> [WORK ORDER] Look through the records and copy each line with the string "Inspection" in it.

> [WORKING DATA]
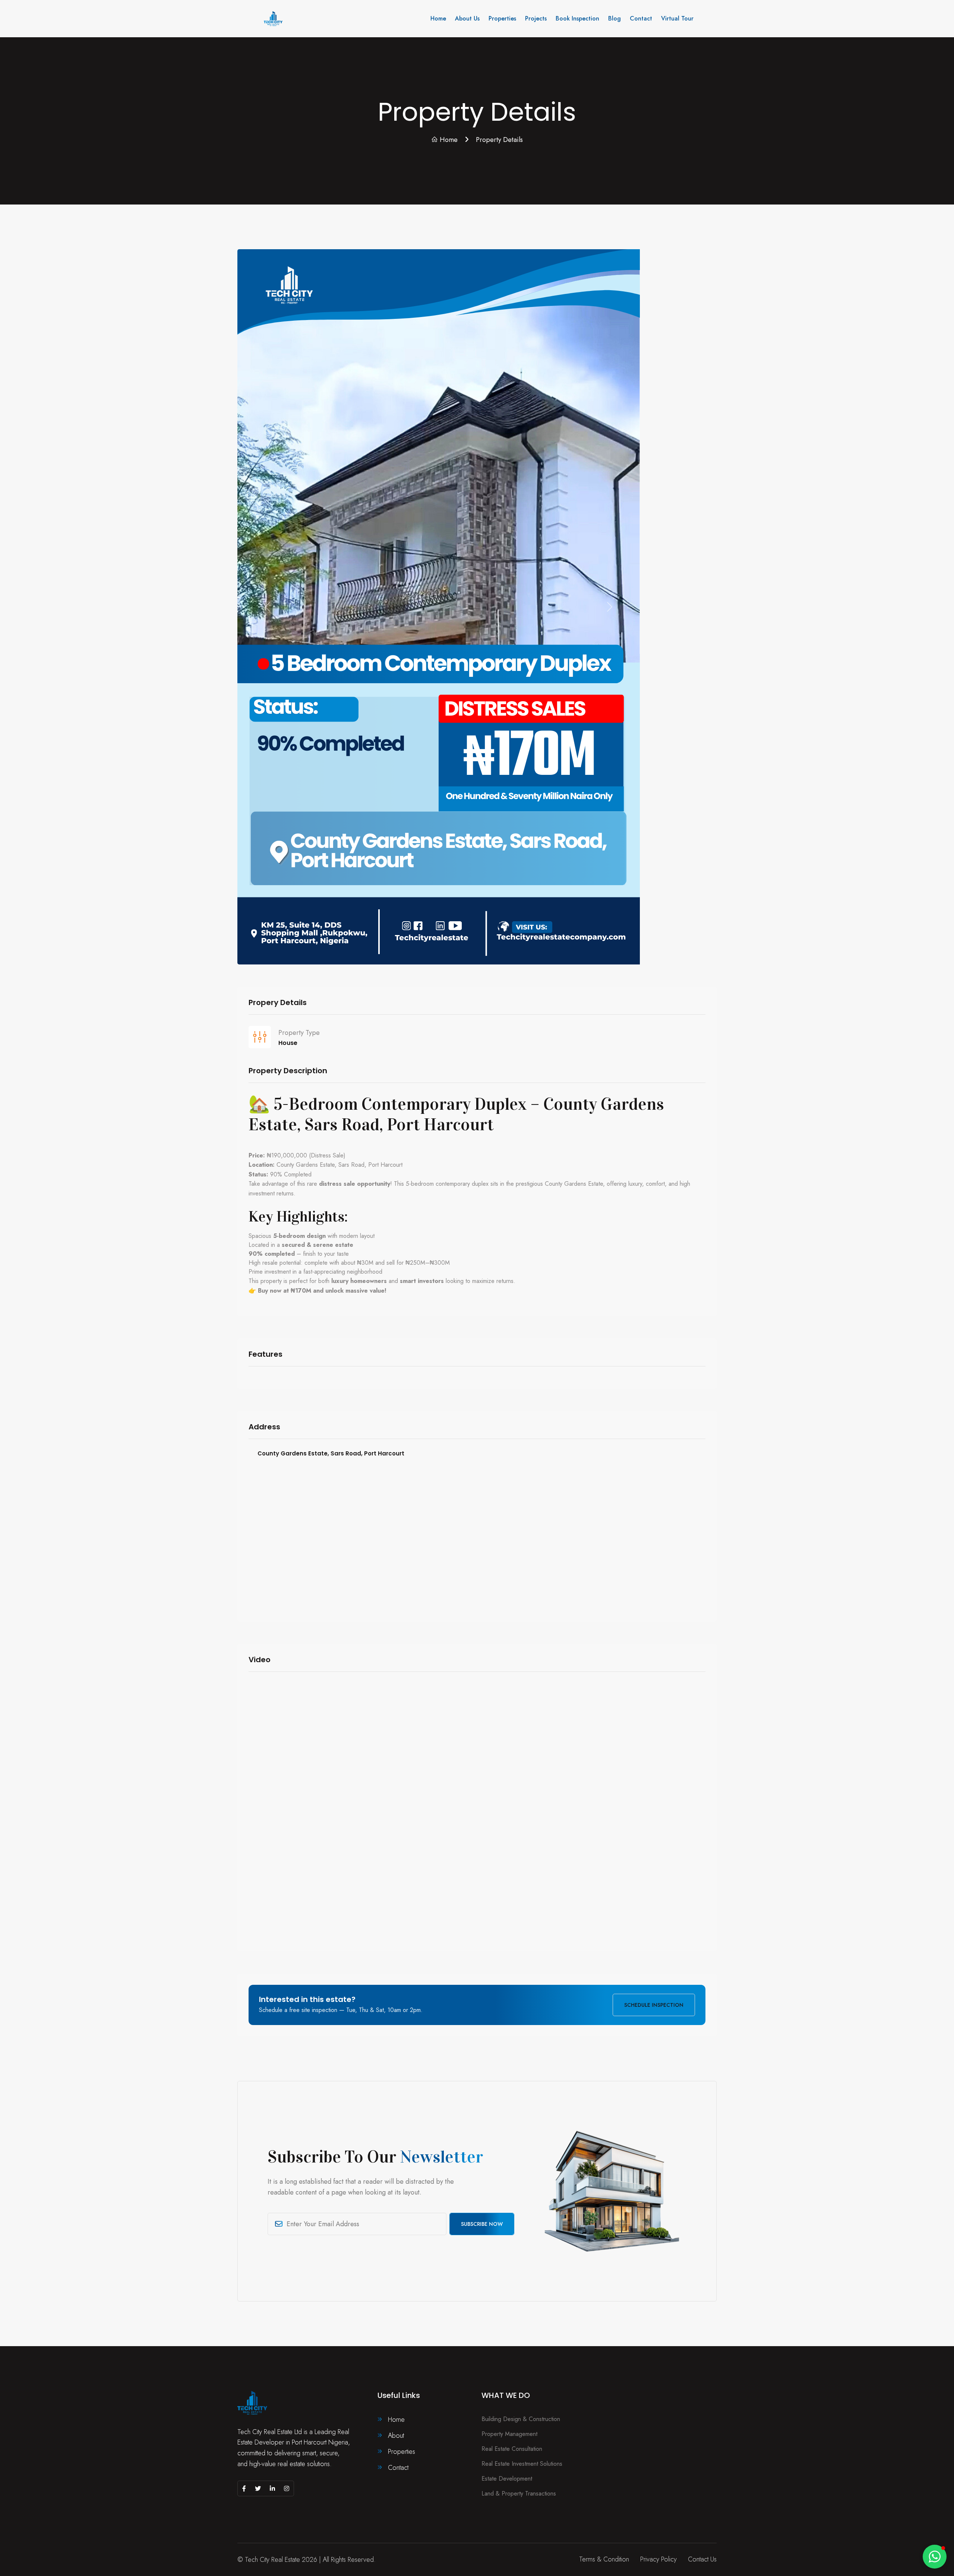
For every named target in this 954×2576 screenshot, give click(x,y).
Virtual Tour (677, 18)
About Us (467, 18)
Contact (641, 18)
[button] (935, 2557)
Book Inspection (577, 18)
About (396, 2435)
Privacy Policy (658, 2559)
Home (438, 18)
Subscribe (482, 2224)
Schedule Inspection (653, 2005)
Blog (614, 18)
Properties (502, 18)
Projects (536, 18)
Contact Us (702, 2559)
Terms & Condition (604, 2559)
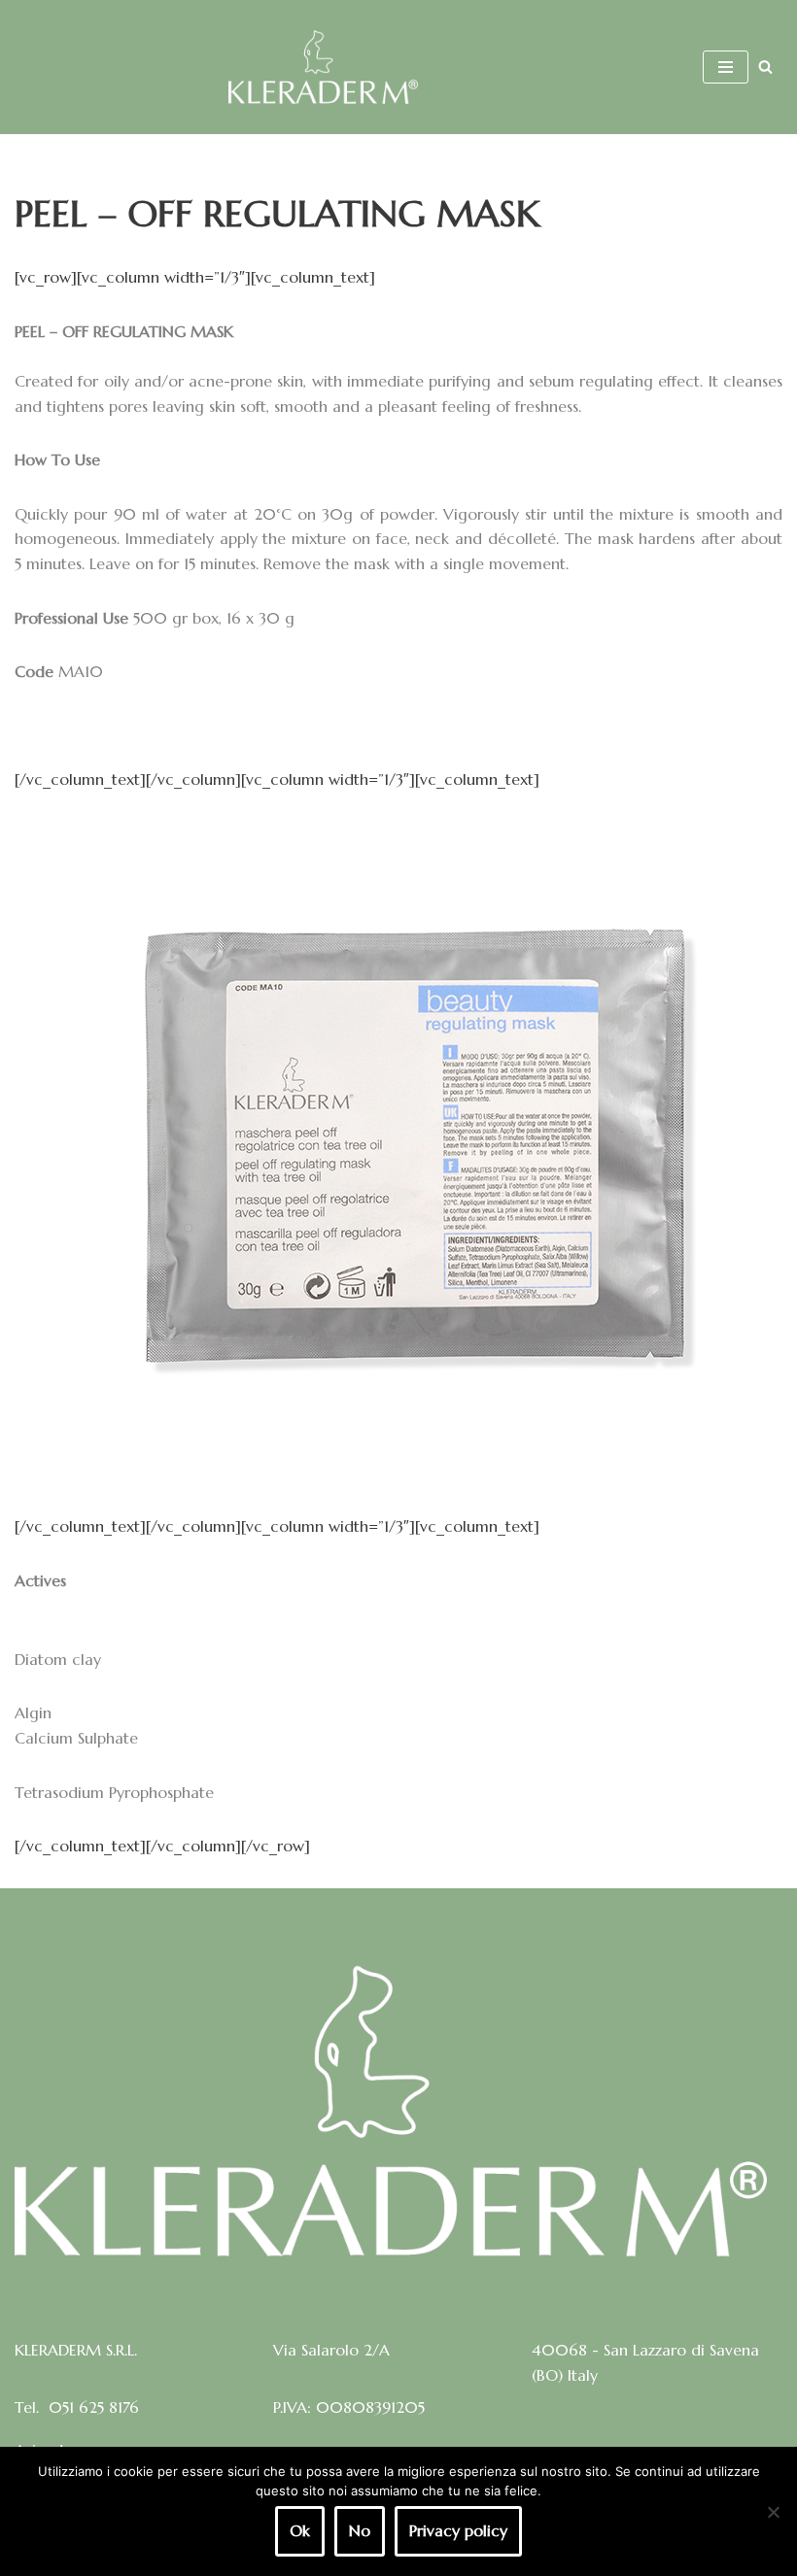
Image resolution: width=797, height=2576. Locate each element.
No (359, 2530)
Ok (300, 2530)
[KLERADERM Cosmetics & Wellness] (323, 67)
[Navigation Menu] (725, 67)
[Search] (765, 66)
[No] (772, 2512)
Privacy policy (458, 2530)
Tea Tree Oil (59, 1604)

> [ANSWER SECTION]
Book Inspection (577, 18)
Schedule Inspection (653, 2005)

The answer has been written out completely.